Comprehensive Evaluation of OpenCL-based Convolutional Neural Network Accelerators in Xilinx and Altera FPGAs
📝 Abstract
Deep learning has significantly advanced the state of the art in artificial intelligence, gaining wide popularity from both industry and academia. Special interest is around Convolutional Neural Networks (CNN), which take inspiration from the hierarchical structure of the visual cortex, to form deep layers of convolutional operations, along with fully connected classifiers. Hardware implementations of these deep CNN architectures are challenged with memory bottlenecks that require many convolution and fully-connected layers demanding large amount of communication for parallel computation. Multi-core CPU based solutions have demonstrated their inadequacy for this problem due to the memory wall and low parallelism. Many-core GPU architectures show superior performance but they consume high power and also have memory constraints due to inconsistencies between cache and main memory. FPGA design solutions are also actively being explored, which allow implementing the memory hierarchy using embedded BlockRAM. This boosts the parallel use of shared memory elements between multiple processing units, avoiding data replicability and inconsistencies. This makes FPGAs potentially powerful solutions for real-time classification of CNNs. Both Altera and Xilinx have adopted OpenCL co-design framework from GPU for FPGA designs as a pseudo-automatic development solution.
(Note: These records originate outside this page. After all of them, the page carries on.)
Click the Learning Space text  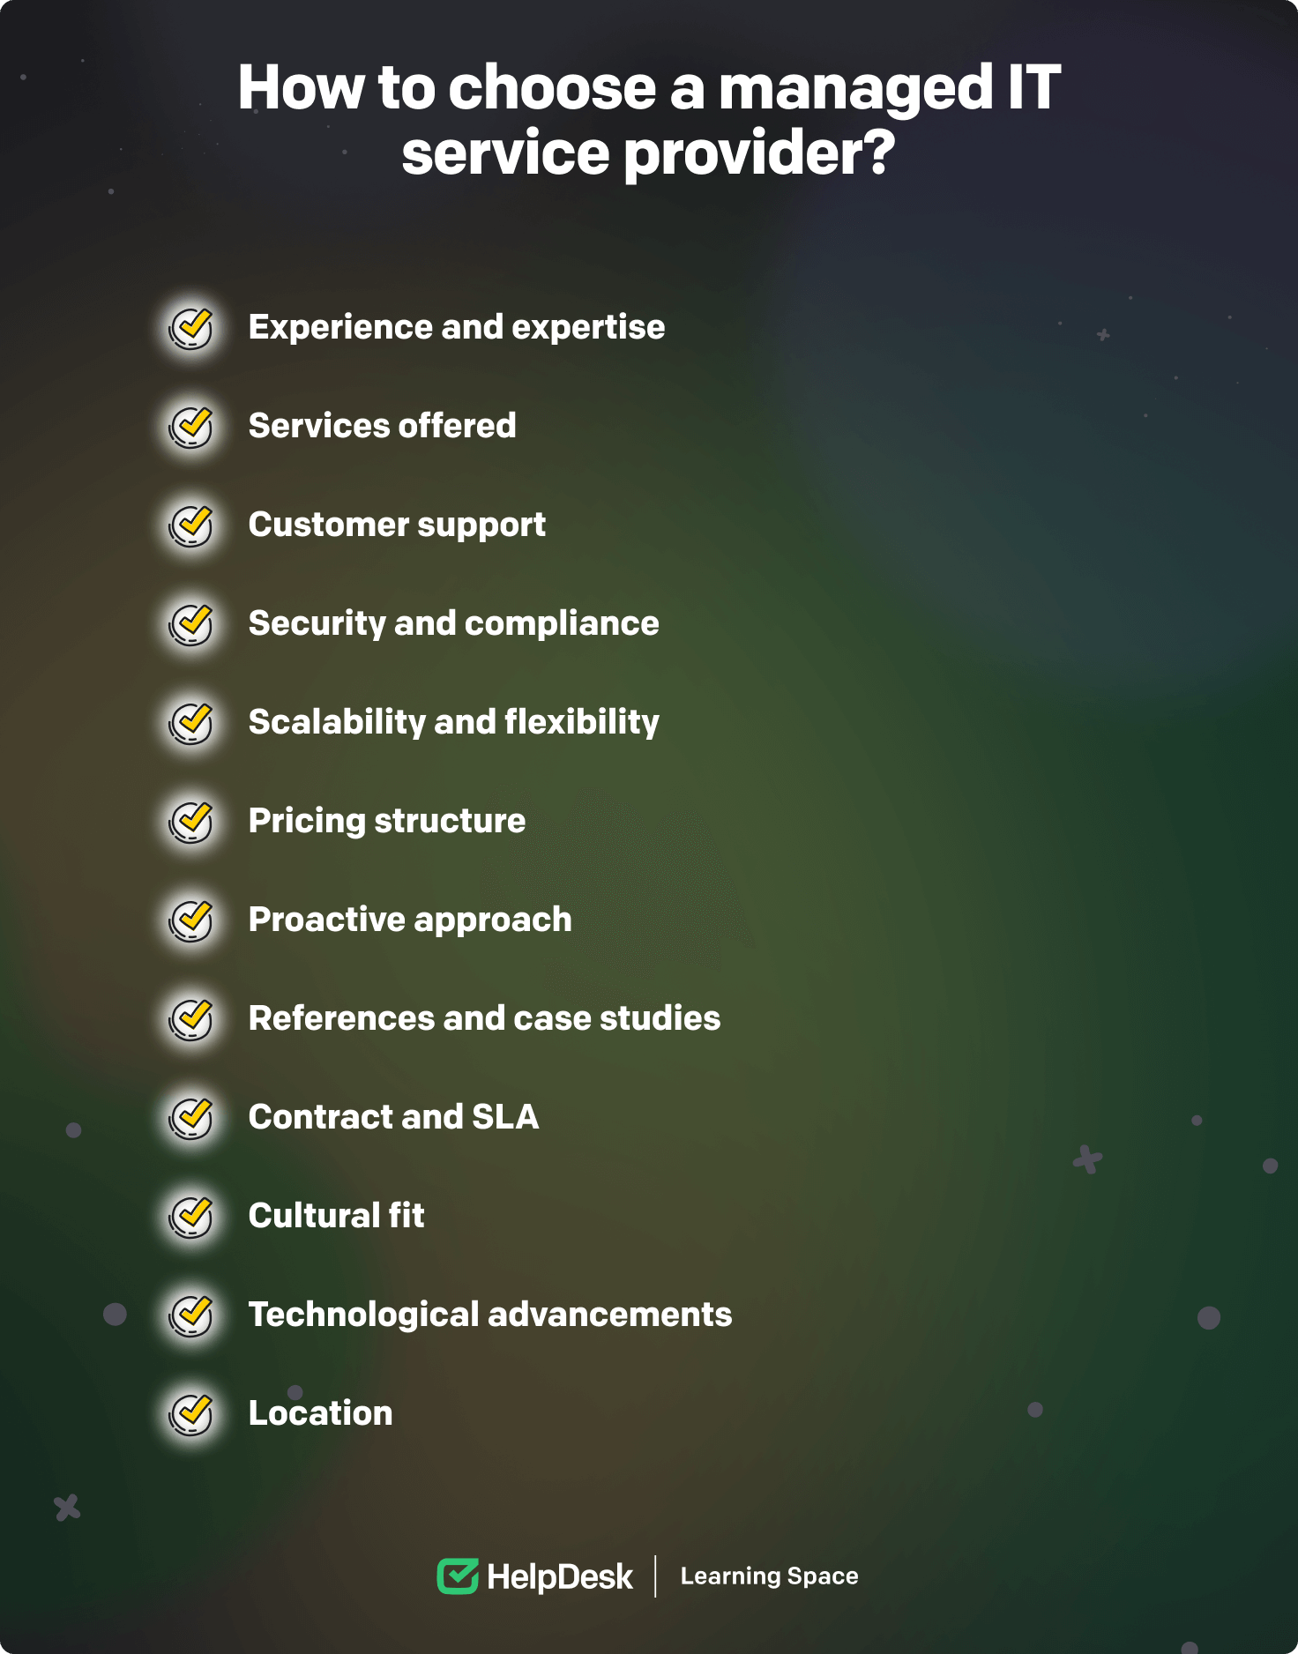pyautogui.click(x=769, y=1576)
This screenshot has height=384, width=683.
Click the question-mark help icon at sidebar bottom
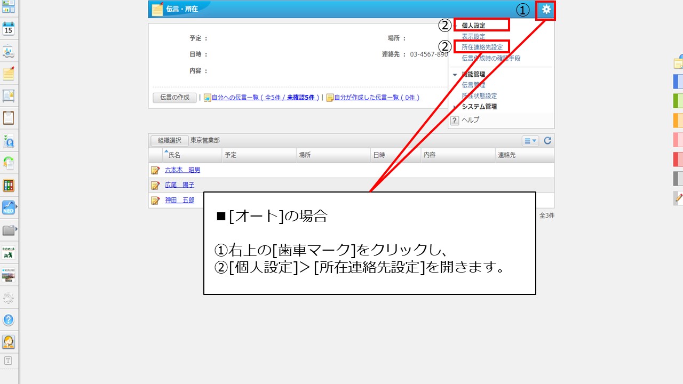click(7, 320)
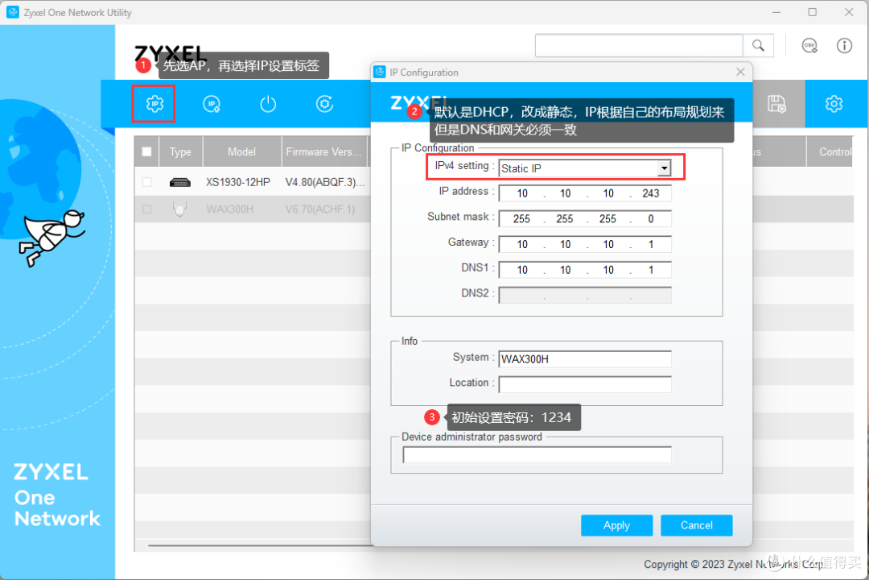Check the checkbox for the XS1930-12HP row
The height and width of the screenshot is (580, 869).
tap(146, 182)
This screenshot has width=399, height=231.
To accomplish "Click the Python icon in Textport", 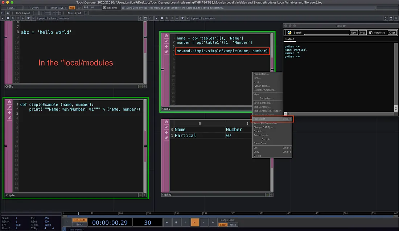I will (x=289, y=33).
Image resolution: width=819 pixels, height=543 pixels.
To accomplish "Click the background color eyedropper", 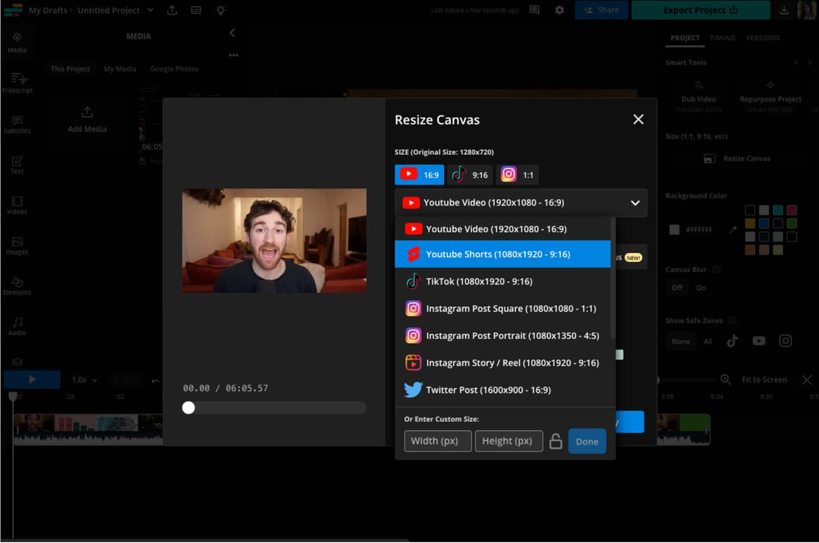I will coord(733,229).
In this paper, a comprehensive evaluation and comparison of Altera and Xilinx OpenCL frameworks for a 5-layer deep CNN is presented. Hardware resources, temporal performance and the OpenCL architecture for CNNs are discussed. Xilinx demonstrates faster synthesis, better FPGA resource utilization and more compact boards. Altera provides multi-platforms tools, mature design community and better execution times.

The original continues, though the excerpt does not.